一般认为大部分海水鱼是通过视觉来摄食, 在W 2.0 组稚鱼的生长较差, 可能是因为2.0 W/m2对鱼类来说属于高光强, 高光强可能会影响其视觉, 进而对其生长产生影响。与高等脊椎动物相比, 多数鱼类的眼睛无眼睑, 不能调节瞳孔大小来控制入射视网膜的光强度, 所以在高光强下鱼类的视网膜更容易受到伤害[30]。研究表明, 将大西洋鳕、大西洋鲑和欧洲舌齿鲈置于24 h 高光强照明条件下, 它们的视网膜会受到损伤[15]。
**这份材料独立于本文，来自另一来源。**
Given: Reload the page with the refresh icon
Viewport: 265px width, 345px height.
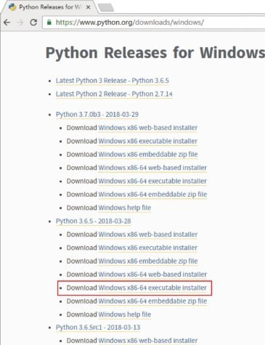Looking at the screenshot, I should 33,23.
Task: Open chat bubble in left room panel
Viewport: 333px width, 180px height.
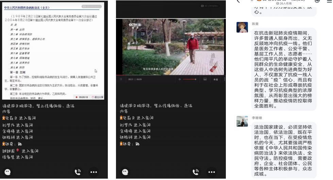Action: click(x=7, y=172)
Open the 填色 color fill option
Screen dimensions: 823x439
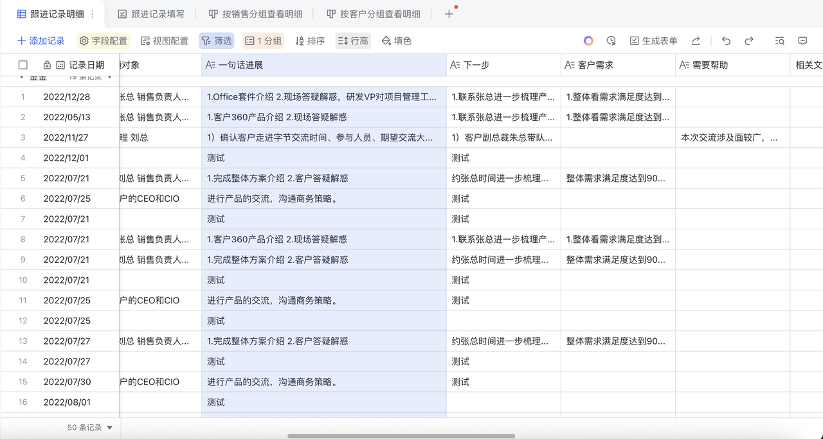[x=396, y=40]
我们前期研究中发现, 24 h 连续照明条件下, 欧洲舌齿鲈稚鱼的视网膜各层厚度会受到影响, 且感光层均会受到不同程度的损伤, 相比W 0.3 组, W 2.0 组稚鱼的视网膜感光层受损更为严重, 除视杆细胞的损伤外, 我们还发现视锥细胞外节出现缩短的现象, 在肿胀的内节里出现细胞核溶解, 这是一种细胞坏死的标志[22]。研究发现, 光诱导的光感受器细胞损伤是从外节末端开始的, 这表明外节层是最先遭受损伤的, 损伤的严重程度和膜盘的更新速度有关[31]。赵颖熙研究发现, 高光强可以引起豚鼠眼球眼轴增长减缓, 对视网膜光感受器造成轻微损伤[32]。然而, 即使在哺乳动物中, 光照对视网膜造成的损伤的分子机制依旧不是十分清楚。
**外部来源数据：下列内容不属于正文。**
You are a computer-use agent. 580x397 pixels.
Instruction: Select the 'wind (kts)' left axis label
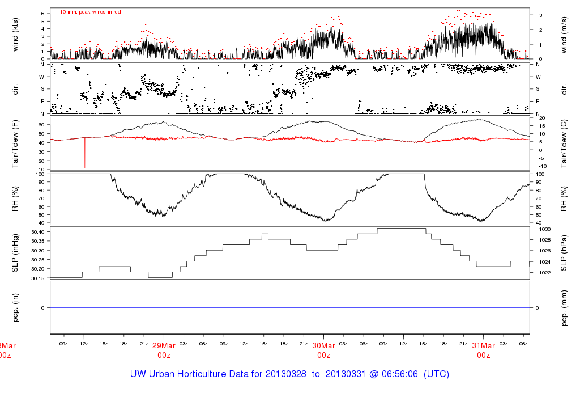[16, 34]
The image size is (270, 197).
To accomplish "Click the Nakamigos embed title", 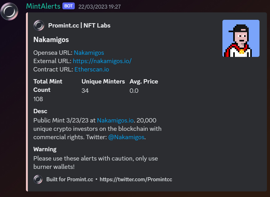I will pyautogui.click(x=51, y=40).
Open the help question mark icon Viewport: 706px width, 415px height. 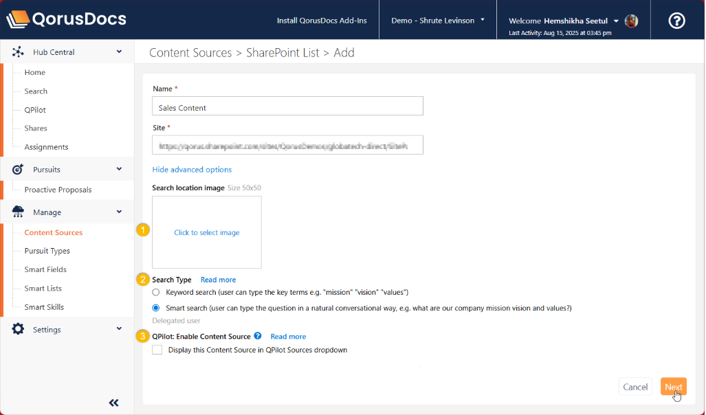676,21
在本研究中, 以高通量测序为研究手段, 构建了W 0.3 和W 2.0 两组稚鱼的眼转录组文库, 并筛选不同处理组之间的差异表达基因, 以期从分子水平来解释光照强度对欧洲舌齿鲈视觉的影响。结果表明, 共获得在W 2.0 和W 0.3 组稚鱼眼内差异表达的基因368 个, 与W 0.3 组相比, W 2.0 组中234 个基因上调表达, 134 个基因下调表达。在这些差异表达基因中, 我们发现, MIP、RBP、RPE65、HSC70、EF1A和GPI 6 个基因均在W 2.0 组高表达。这说明, 这些基因的上调可能是对光照强度的响应, 进而影响欧洲舌齿鲈稚鱼的视觉。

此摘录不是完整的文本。